Here's an intriguing article I want to share. I kept thinking I'd post it with some deep thoughts about my reaction to it, but every time I read it, I don't know what to say. I couldn't get the link button to work, so here is the article in it's entirety...(taken from http://blog.bioethics.net/2009/09/will-the-down-syndrome-children-disappear/)
Will The Down syndrome Children Disappear?
This is the incredibly provocative question asked by a Children's Hospital Boston researcher in a recent article published in Archives of Disease in Childhood.
Given the new prenatal tests available to mothers, the author, Brian Skotko, asks, are we entering an era where slowly Down Syndrome babies will begin to be born in dwindling numbers? And is this, he asks something that we as a society would even want to happen?
As covered in the Washington Post, Skotko provides some interesting data: "in the USA, there would have been a 34% increase in the number of babies born with DS between 1989 and 2005, in the absence of prenatal testing. Instead, there were 15% fewer babies born [with DS], representing a 49% decrease between the expected and observed rates."
This difference between what is expected and observed is not likely to change, but only increase when some 92% of women who know their fetus has Down syndrome choose abortion. And as testing becomes more sophisticated and more reliable, this number may increase as more women know even sooner and may choose this option given more time to choose it.
But what will our society lose if all the Down syndrome children disappear? There will certainly be a thread of our humanity that would be lost. Moreover, I doubt that there will ever be a time when Down syndrome is ever completely gone from our population. 100% of women will never terminate their Down syndrome pregnancies--nor should they. Their is a richness and fullness that raising a handicapped child brings to parents' lives and for some parents that is what they wish to have.
So will the Down syndrome children disappear?

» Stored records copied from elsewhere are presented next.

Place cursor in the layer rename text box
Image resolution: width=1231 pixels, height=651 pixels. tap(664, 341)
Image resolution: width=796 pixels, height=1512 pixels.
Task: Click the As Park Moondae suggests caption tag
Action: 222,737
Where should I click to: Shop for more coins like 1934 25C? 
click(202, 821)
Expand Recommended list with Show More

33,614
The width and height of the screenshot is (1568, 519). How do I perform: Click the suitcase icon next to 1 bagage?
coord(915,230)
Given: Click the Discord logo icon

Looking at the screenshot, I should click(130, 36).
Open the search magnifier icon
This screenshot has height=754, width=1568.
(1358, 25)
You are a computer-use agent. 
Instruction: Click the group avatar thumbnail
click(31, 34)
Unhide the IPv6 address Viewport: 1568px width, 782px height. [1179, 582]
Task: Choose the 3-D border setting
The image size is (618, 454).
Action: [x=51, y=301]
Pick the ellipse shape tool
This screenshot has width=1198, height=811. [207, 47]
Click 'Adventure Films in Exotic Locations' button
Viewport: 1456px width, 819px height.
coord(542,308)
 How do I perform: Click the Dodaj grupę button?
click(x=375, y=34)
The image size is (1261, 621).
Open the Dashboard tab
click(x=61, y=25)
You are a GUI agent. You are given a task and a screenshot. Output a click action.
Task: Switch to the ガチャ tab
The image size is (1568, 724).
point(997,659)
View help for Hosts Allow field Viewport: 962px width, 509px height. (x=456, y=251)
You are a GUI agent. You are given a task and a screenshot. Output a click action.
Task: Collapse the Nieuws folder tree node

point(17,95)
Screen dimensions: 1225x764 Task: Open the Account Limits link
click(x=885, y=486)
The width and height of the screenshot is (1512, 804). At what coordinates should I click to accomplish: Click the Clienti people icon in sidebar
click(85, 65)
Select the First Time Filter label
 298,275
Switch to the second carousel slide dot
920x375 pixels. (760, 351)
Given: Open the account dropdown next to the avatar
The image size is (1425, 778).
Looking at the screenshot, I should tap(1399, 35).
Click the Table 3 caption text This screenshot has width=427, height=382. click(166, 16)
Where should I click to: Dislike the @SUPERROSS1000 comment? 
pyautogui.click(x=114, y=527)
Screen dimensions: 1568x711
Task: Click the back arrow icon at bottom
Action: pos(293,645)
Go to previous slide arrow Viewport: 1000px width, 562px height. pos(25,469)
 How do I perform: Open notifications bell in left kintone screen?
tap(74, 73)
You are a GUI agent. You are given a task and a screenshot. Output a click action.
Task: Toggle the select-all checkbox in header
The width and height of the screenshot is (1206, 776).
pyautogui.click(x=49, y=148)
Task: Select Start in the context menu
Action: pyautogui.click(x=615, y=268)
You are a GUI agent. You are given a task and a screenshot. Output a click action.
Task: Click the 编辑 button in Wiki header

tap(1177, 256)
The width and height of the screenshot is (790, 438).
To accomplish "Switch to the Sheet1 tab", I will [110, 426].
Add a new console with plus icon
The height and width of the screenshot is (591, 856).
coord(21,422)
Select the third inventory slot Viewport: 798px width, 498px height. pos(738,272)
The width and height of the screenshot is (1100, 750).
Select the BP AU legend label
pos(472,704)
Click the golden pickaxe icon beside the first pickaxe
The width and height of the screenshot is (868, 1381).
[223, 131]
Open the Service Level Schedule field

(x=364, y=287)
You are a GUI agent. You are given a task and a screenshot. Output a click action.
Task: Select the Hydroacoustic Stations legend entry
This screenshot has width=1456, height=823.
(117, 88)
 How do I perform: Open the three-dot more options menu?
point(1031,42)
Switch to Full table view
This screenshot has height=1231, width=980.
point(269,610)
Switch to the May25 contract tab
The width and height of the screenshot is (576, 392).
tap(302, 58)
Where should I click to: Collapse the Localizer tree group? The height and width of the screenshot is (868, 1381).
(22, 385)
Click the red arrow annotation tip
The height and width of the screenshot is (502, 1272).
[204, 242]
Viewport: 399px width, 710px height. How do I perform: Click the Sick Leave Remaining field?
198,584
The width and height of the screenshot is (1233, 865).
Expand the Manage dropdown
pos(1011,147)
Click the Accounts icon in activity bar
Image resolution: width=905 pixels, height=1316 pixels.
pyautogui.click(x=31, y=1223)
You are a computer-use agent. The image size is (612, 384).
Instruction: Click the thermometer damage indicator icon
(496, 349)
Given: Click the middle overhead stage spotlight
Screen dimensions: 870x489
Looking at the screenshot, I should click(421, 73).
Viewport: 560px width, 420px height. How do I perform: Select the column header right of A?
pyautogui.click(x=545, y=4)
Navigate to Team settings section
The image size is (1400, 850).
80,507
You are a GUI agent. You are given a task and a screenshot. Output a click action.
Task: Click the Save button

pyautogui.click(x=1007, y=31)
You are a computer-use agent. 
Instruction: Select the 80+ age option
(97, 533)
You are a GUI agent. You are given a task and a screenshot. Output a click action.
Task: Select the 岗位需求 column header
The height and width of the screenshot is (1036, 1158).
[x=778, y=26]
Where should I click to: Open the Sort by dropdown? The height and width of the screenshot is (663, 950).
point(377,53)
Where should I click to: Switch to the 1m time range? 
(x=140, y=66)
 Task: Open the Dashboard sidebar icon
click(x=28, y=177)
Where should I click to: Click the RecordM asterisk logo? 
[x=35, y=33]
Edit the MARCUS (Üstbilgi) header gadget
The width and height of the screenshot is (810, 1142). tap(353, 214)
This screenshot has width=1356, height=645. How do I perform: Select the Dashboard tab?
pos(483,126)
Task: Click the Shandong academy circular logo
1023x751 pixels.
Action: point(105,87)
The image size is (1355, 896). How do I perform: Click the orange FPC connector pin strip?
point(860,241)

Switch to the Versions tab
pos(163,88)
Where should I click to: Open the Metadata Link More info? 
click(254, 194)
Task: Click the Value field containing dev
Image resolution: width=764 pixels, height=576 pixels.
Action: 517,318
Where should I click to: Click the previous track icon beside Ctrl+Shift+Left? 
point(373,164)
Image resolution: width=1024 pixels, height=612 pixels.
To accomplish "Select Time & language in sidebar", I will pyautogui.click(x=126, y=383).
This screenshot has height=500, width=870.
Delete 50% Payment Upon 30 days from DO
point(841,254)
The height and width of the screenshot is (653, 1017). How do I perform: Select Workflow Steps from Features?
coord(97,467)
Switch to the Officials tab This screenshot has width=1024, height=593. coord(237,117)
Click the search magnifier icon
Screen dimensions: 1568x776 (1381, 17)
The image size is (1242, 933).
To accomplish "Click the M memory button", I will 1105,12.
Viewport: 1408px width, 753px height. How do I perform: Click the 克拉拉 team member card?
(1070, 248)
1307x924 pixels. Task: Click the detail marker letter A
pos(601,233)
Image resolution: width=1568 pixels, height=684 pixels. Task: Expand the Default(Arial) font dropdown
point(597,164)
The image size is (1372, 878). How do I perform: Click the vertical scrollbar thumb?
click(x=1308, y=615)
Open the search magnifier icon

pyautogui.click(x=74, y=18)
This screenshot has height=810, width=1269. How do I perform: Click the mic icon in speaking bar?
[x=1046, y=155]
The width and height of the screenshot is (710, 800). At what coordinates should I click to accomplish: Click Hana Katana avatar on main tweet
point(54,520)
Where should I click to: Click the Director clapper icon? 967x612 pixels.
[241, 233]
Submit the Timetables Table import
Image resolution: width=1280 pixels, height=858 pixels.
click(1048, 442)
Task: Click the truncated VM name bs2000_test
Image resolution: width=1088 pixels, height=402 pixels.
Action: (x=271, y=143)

No. But will they dwindle in number? Yes, due to advances in prenatal screening and genetics and parental choice. And yes, we will lose something for having fewer Down syndrome children and adults among us.
Summer Johnson, PhD
Okay, I do have one thing to say...We didn't even want the genetic testing done. We wouldn't have ended Levi's life if we had known. And it is NOT because we wanted the "richness and fullness raising a handicapped child brings." His life is of great value. So many other thoughts are spinning in my mind, but I keep deleting sentence after sentence because none of it is coming out right. This article has been weighing on my heart for weeks.